Biography
Maria Goeppert was born on June 28, 1906, in Kattowitz, Germany (now Poland).  She was the only child of her parents, Friedrich Goeppert and Maria Wolff.  In 1910, she and her family moved to Goettingen, Germany where she remained until her marriage.  Maria grew up surrounded by many science and math greats; their presence had had a profound impact on her.  Her father wanted her to carry on the family tradition of becoming a professor, since she was their only child.  She accomplished this goal and became the seventh generation of professors in her family. Her father also told her that he did not want her to become a woman, implying a housewife.  She informed her father that she “wasn’t going to be just a woman.”
 She entered Goeppert University in 1924 as a mathematics student.  After attending a Max Born seminar, she soon changed from a math student to a physics student. She once said “Mathematics began to seem too much like puzzle solving. Physics is puzzle solving, too, but of puzzles created by nature, not by the mind of man.”(J. Dash, Maria Goeppert-Mayer, A Life of One's Own.)  She received an excellent background in quantum mechanics. In 1930 she completed her thesis on the theoretical treatment of double photon processes and received her doctorate in physics. While  attending Goettingen, Maria met Joseph Mayer, and American who had come to the University to study.  The two were married and Maria followed her husband back to the United States where he was appointed a professor at Johns Hopkins.  Even with a doctorate, degree in physics Maria only managed to find a position as an assistant.  Her husband encouraged her to continue her research and she taught him all about the field of quantum mechanics.

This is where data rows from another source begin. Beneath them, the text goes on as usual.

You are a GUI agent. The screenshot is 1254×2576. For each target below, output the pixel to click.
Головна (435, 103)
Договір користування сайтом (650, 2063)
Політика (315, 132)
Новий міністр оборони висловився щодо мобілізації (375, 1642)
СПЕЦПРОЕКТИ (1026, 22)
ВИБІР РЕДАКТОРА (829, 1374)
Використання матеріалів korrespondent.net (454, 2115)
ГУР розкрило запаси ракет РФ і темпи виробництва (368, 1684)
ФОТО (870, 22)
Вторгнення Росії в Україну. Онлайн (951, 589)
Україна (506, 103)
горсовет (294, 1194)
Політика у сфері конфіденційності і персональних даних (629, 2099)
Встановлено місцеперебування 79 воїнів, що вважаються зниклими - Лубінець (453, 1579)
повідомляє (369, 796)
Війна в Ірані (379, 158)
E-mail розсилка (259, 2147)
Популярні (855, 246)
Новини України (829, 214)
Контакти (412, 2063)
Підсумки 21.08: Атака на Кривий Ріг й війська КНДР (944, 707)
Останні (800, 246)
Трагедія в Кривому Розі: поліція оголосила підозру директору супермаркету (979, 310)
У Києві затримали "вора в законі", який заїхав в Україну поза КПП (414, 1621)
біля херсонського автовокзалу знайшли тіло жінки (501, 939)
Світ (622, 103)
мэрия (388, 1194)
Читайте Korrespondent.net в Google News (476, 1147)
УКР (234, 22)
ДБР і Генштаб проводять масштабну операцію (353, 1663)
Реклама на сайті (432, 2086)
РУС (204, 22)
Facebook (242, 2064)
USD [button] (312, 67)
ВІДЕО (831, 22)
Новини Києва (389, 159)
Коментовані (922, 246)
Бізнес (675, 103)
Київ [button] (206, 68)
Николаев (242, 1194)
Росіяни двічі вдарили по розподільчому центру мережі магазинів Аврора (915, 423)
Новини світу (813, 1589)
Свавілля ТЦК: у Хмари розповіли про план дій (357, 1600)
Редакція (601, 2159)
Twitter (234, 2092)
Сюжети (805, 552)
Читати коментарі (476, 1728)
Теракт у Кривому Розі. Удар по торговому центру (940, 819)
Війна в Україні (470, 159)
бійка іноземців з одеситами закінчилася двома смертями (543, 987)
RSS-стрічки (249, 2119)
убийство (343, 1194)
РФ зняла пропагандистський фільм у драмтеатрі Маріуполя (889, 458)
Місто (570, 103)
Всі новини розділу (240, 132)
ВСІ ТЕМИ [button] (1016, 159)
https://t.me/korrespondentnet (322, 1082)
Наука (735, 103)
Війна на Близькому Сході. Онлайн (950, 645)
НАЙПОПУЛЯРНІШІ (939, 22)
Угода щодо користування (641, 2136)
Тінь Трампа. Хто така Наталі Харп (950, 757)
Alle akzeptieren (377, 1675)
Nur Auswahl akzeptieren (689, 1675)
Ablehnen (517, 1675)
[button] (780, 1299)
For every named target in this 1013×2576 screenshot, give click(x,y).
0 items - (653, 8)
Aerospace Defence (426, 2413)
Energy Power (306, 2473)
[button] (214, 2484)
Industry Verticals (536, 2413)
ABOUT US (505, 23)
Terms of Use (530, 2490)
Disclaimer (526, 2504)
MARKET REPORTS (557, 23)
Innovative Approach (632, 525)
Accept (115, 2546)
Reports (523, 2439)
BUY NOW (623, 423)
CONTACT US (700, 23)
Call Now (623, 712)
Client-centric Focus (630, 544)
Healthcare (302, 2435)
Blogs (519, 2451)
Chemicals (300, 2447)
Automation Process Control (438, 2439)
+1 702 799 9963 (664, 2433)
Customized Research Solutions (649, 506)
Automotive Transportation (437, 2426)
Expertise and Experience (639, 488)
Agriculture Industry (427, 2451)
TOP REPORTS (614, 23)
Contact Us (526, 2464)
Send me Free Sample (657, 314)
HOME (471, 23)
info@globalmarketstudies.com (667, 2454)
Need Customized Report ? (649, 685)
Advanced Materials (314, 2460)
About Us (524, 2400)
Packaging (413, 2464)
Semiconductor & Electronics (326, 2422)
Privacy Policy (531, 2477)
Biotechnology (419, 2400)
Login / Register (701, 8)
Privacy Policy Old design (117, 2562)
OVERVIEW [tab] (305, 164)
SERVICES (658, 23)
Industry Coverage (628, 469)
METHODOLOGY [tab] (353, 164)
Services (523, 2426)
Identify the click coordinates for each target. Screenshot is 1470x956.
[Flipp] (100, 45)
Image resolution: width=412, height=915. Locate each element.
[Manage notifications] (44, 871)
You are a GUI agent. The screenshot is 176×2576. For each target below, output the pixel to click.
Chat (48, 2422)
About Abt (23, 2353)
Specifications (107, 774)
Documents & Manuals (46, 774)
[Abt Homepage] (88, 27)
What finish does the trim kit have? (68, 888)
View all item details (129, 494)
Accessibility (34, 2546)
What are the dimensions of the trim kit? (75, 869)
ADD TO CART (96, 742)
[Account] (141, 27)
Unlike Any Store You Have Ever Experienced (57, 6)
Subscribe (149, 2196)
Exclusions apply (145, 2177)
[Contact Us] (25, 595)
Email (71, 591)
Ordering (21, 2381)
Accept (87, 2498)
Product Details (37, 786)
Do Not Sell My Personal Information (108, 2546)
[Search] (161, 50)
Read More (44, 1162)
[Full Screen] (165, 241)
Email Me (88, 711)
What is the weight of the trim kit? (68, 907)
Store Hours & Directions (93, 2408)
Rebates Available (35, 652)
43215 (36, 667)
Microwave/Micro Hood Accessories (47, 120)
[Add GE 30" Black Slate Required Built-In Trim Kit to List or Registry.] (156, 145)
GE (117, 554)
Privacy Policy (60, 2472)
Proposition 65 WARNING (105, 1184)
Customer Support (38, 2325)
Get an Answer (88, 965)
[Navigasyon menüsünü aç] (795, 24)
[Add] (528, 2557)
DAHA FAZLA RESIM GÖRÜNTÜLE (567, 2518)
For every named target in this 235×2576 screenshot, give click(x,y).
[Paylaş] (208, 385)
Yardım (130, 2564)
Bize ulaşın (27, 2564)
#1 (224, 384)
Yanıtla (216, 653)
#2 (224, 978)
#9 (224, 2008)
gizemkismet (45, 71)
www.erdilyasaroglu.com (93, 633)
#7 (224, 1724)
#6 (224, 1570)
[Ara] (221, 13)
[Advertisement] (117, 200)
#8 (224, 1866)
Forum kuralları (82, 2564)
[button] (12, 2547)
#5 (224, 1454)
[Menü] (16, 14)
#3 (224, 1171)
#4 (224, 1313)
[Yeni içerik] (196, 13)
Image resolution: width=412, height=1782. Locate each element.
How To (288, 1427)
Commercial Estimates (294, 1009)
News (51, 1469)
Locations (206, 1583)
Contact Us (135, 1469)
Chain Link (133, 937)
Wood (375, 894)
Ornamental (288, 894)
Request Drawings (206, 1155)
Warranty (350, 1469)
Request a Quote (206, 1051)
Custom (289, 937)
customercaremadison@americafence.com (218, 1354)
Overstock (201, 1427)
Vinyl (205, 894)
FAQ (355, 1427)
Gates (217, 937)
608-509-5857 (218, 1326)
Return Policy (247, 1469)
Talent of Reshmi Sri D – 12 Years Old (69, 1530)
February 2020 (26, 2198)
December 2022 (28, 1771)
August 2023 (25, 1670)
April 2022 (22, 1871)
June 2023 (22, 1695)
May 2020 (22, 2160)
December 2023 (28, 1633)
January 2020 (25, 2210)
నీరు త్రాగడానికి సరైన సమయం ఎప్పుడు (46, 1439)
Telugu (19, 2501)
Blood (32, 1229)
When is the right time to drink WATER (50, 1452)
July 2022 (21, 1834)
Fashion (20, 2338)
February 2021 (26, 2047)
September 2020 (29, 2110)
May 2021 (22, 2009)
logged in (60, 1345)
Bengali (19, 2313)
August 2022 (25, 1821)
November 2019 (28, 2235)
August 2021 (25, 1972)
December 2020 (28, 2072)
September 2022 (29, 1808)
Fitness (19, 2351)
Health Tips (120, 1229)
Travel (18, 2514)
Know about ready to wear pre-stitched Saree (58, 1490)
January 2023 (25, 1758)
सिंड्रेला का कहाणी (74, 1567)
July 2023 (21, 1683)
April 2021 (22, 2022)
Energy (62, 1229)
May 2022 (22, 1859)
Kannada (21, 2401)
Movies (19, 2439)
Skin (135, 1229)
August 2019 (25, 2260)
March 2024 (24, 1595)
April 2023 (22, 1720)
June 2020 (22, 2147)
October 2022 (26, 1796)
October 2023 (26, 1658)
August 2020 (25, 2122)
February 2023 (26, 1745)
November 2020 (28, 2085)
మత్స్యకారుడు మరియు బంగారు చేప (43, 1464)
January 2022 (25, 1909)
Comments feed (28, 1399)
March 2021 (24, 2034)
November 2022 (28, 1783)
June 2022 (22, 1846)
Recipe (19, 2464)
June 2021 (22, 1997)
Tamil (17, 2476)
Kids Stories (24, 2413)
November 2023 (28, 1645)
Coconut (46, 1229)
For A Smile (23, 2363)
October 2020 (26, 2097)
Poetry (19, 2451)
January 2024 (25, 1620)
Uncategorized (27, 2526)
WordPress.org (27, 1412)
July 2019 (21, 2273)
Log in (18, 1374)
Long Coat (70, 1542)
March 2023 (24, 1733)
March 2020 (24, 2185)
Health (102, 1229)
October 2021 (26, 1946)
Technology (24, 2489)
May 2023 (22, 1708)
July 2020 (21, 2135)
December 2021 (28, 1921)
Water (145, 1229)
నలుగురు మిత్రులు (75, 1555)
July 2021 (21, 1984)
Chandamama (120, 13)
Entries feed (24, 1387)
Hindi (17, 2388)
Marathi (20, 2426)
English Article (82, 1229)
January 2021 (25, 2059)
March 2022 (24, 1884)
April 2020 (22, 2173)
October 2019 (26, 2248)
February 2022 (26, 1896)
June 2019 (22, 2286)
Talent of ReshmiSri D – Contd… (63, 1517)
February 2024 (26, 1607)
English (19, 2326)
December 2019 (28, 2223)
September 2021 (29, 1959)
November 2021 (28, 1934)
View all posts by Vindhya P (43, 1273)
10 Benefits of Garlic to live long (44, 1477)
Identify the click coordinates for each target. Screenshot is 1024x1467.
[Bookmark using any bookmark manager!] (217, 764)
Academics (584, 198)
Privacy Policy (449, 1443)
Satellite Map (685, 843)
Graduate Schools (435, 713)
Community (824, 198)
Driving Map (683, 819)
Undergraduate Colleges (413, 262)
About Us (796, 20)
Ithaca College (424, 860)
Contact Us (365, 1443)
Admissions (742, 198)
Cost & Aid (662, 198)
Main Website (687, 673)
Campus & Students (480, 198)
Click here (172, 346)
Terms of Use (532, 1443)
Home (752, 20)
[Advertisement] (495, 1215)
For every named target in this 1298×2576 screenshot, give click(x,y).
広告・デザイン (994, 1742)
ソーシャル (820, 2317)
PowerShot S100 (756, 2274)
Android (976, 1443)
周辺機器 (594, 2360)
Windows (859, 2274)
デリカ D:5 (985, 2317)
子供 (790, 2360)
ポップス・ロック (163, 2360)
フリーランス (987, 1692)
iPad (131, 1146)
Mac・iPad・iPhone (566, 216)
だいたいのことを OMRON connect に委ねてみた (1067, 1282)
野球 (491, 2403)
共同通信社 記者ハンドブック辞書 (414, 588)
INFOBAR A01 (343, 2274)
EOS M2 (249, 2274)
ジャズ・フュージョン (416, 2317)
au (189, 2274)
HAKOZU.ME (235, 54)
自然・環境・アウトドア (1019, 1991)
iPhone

Together they co-authored the book Statistical Mechanics.  While at Johns Hopkins, Maria continued her research and began giving lectures and teaching a few graduate courses.
 In 1939 Maria’s husband Joe, was appointed an associate professor of Chemistry at Columbia University.  Maria was given an office, but no appointment.  Two years later she was finally given her first real job.  She was hired as a part time teacher of science at Sarah Lawrence College.  She was given another part time job in 1942 by Harold  Urey.  Urey was responsible for putting together a research group devoted to separating U 2325 from natural unramium.  Maria joined this group and offered her knowledge of chemical physics to the development of the atomic bomb. This group became known as SAM, Columbia University’s Substitute Alloy Materials.  Maria secretly hoped that the development of the atomic bomb would never succeed, and she wept when the first bomb was dropped on Hiroshima.
 In 1946, the Mayers moved to Chicago.  Joe was appointed as a professor in the Chemistry department and Maria became a voluntary associate professor of Physics.  While at the University, Maria continued her work with Edward Teller on the Opacity Project.  This Project dealt with the properties of matter and radiation at very high temperatures.  Through her work with the project, she was appointed  a senior physicist in the Theoretical Physics Department of the Argonne National Laboratory.  Maria continued to teach at the University of Chicago while working at the Argonne Laboratory.  During this time, Maria developed the shell model for the nucleus of an atom.  Her husband encouraged her to write an article of her discovery.  At the same time on her discovery another scientists, J. Hans Jensen, working independently realized the importance of the shell structure.  Maria and Jenson first met in 1950 and then a year later they co-authored Elementary Theory of Nuclear Shell Structure.  In 1963, the two shared the Nobel Prize for Physics for their joint contribution to nuclear shell structure.
 In 1954 both Maria and her husband transferred to the University of California at San Diego, where they were both given appointments as professors. Maria had a stroke in 1955, but she continued to teach and conduct research.  She remained in San Diego until her death in 1972.